Light of all the frequencies of visible light – i.e. all the colours of the rainbow – is the result. As mentioned above, there are also some frequencies that lie outside the range of visible light: ultraviolet, which has a higher frequency than violet light and infrared which is lower than red light.
The jagged white line in the diagram shows just how much energy the Sun radiates over a range of different wavelengths. The amount of energy is depicted along the vertical axis and the wavelength along the horizontal one. You can see that the peak of the white line (i.e. the greatest energy) in the graph occurs for visible light, where the spread of colours from violet to red is shown. So the main type of radiation from the Sun is what we see as light, in all its colours. A considerable fraction, however, is also radiated that is not visible to us; it lies beyond the red zone, in the infrared range (which we experience as heat) and below the violet in the ultra (UV) range
So, light of all visible frequencies is contained within sunlight. Our brain represents this mixture of all colours as what we call white, like all colour impressions, an artefact of the brain. (The Sun look closest to white when it is overhead; in the morning and evening it appears pink or orange or yellow, due to effects when it hits the atmosphere).

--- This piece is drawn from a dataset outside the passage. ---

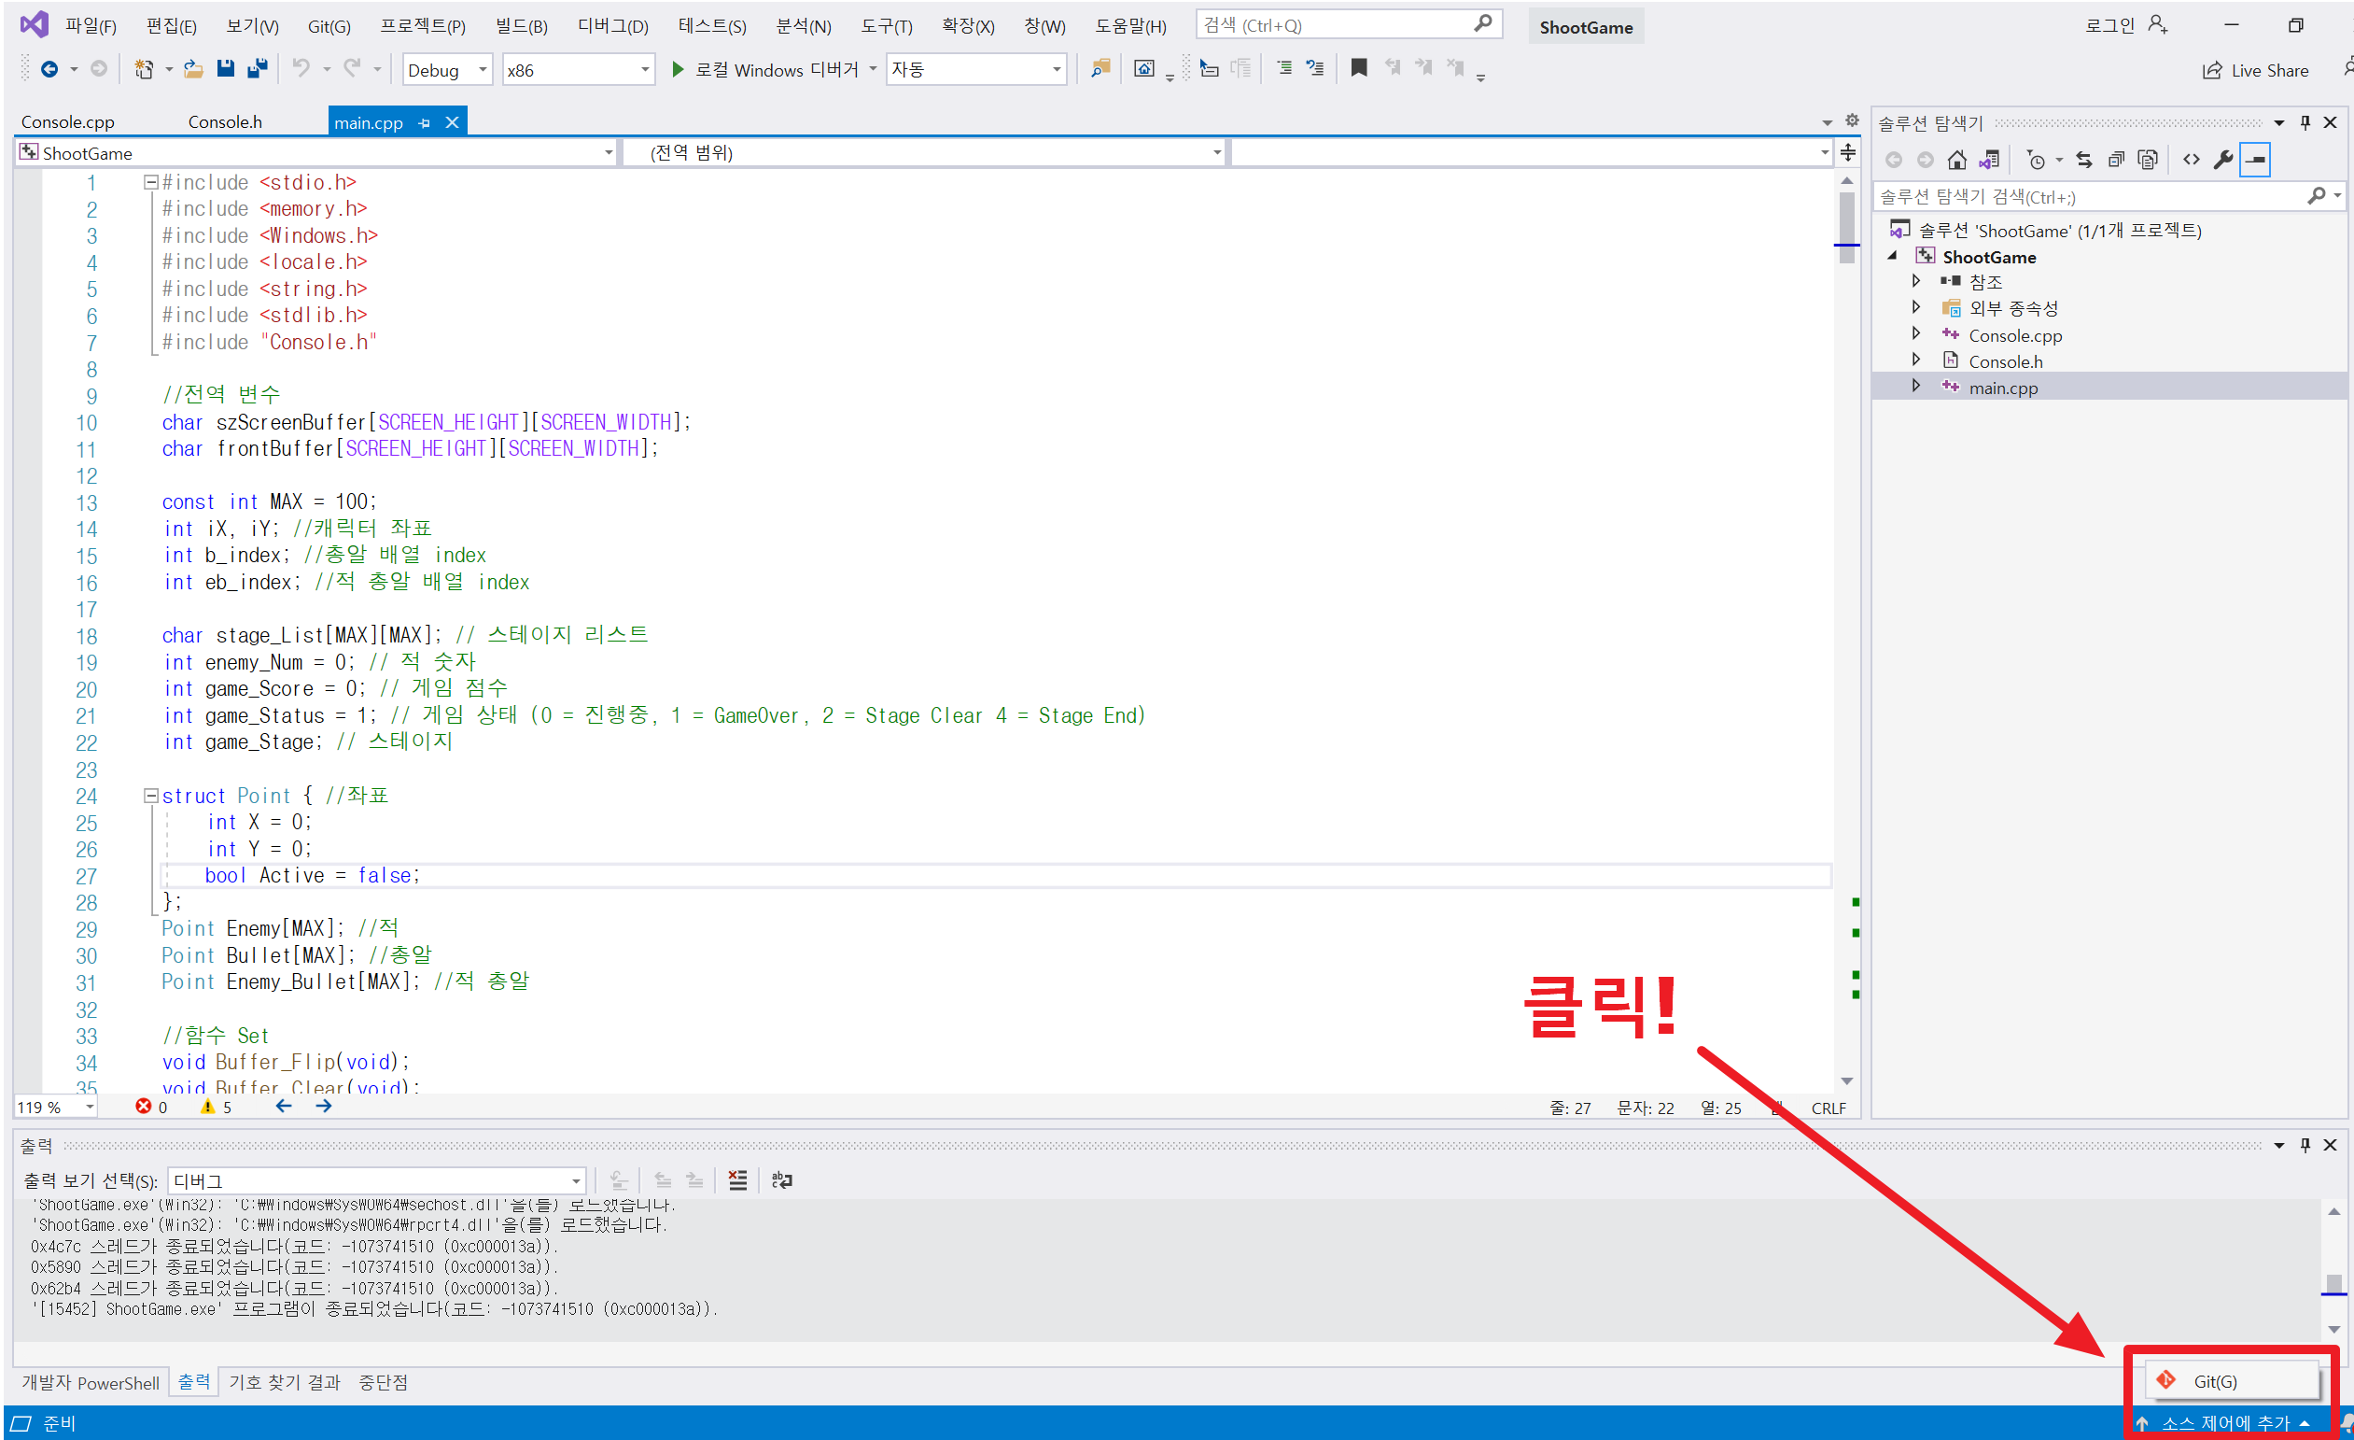Switch to the Console.h tab

(x=225, y=122)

The final step in our query is to explain why the great mixture of frequencies in the light from the Sun should get split up into the colours of the rainbow by a chance encounter with a glass door. In essence, we are asking why light gets split into its constituent colours when it passes through a prism. The edge of the glass door, held ajar, with the sunlight playing upon it at a glancing angle, was acting just as a prism.

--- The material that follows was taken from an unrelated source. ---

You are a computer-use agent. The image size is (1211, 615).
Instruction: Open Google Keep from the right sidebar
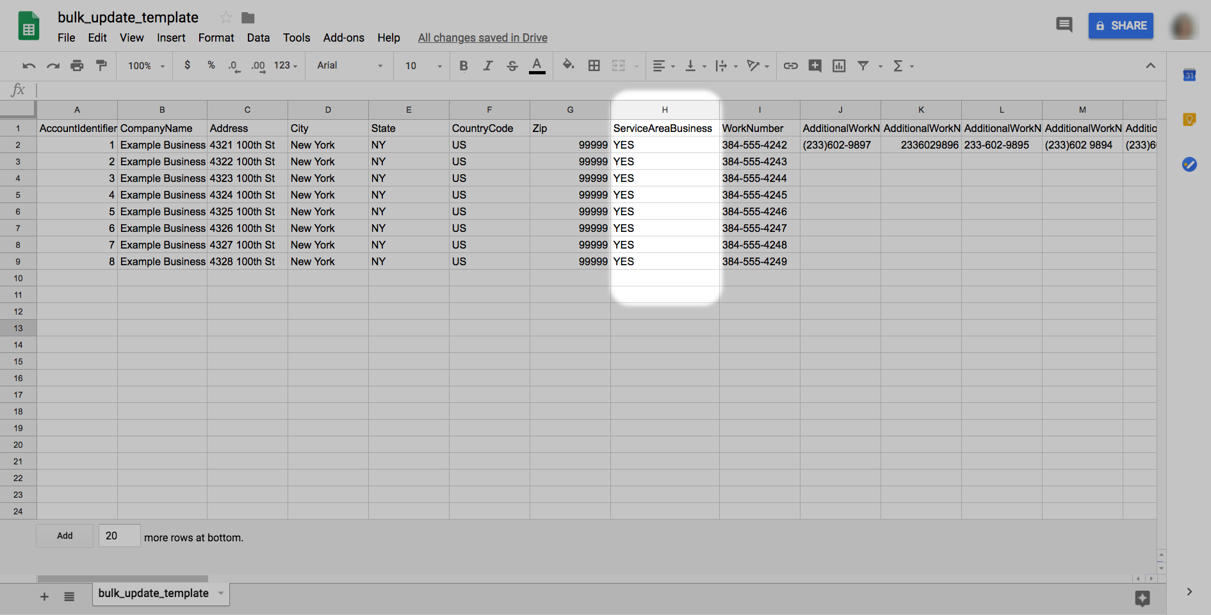click(1189, 119)
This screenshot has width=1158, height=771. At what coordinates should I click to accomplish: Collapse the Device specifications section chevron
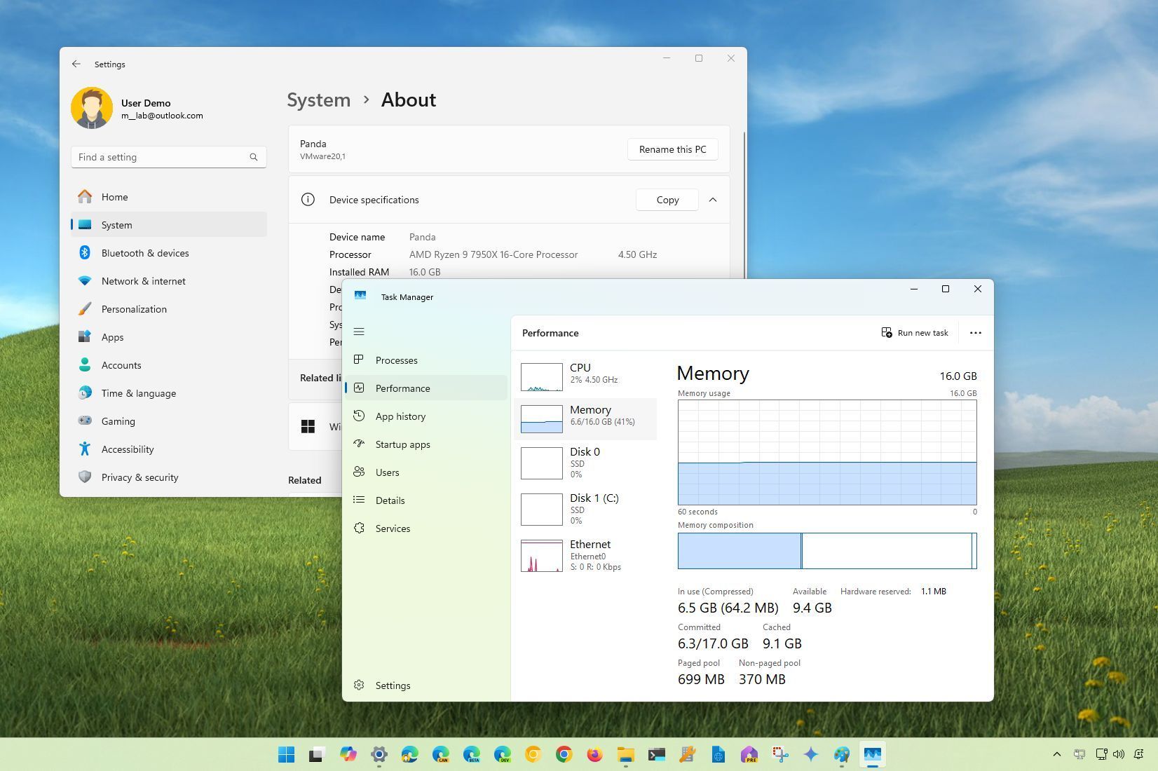[x=713, y=200]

It’s refraction, the bending of a wave front when it hits a boundary that is in play here. The diagram below uses an analogy to explain why this happens. The runners to the left present a straight-line front travelling at an angle to the water that lies ahead (mauve). The front wave moves more slowly in the mauve area, the pace of swimming rather than running. The effect is that the front of the wave (dotted line) changes direction. Light waves travel more slowly in glass or water than in air. As result the front of a light wave changes direction when it hits a different medium, like glass, at an angle.

Refraction at a boundary
Image courtesy of Cdang

The case of sunlight is slightly more complicated because it contains light of many different frequencies or colours. Each of these frequencies travels at a different speed in a slower medium such as glass. Red light travels fastest and violet slowest. So, when sunlight hits glass at an angle, it not only bends but in addition, each frequency bends (or refracts) a slightly different amount. The image below (or better still the animated version) shows how this happens.
(press ctrl and click to see animated version)
The arresting sight of sunlight on a bright day spreading its colours across a shop floor has led us to explore some of the most fundamental ideas in physics: the nature of light, the meaning of colour, the interaction of light with solid matter. A beautiful sight with beautiful theories to explain it.